At the Immigration section we had our first official contact with the government of our adopted country, and immediately we became aware of our alien status. It was not the immigration officer in blue and white uniform that made us conscious of our alien status, but he surly photographer who took our pictures for the green card. When he called our names he shouted in a voice and tone so harsh it sent chills through me as icy as the wind that blew on the tarmac outside.
I could see no reason for his harshness or brusqueness. He could smile a little to the burden in our hearts and his. He could have made us feel welcomed. He could have made us feel at home. He saw to it that we did not smile for our first photograph on America soil. Apparently he did his duty as he saw it, no more, less.
A few minutes ago my spirit was soaring in the stratosphere, buoyant and happy that I was going to live in the land of the free and the home of the brave. It took only a few seconds for this dour and sour fellow to bring me down to earth. His photographer talent appeared to be better suited to taking mugshots of convicts and criminals than newly-landed and bewildered immigrants. I walked from the Immigration section, confused and crestfallen. My first experience in America the beautiful.
I trudged my way through Customs, took a shuttle bus to the America Airlines terminal and boarded Flight 28 to Boston, the last leg of my journey. I sat back in my seat and contemplated the darkness outside. Except for a few patches of clouds, I could not see anything, not even a star. It’s going to be a bleak Christmas, not a White Christmas, I said to myself. I shut my eyes and tried to get some sleep.

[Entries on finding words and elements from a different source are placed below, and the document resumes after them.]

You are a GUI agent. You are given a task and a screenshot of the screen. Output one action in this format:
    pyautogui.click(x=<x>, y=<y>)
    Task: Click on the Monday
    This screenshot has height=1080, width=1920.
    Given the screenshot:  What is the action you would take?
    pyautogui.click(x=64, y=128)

As I drifted off into drowsiness, the public address system crackled with static, and a voice, the pilot’s voice, pierced through the gloom of my thoughts.
This is your captain speaking. Welcome aboard American Airlines. We are now cruising at an altitude of 39,000 feet, and in two hours we land in Boston’s Logan Airport. The weather is clear, the temperature in Boston in the high 30s. Although it is still nine days to Christmas, I can detect some activity in the northern sky. If you look out your window, you might catch a glimpse of a rosy-cheek chubby fellow in red and white, driving a sleigh of reindeers across the sky. We wish you he best this Christmas, and we hope you enjoy your trip with us.
I wish I knew the name of the pilot and remembered the words the way he said them that night 38 years ago. His little speech may not mean much to the other passengers, but to me it was balm to my wounded spirit after the sorry experience at the Immigration section in Chicago. It restored my spirit and my sense of humor.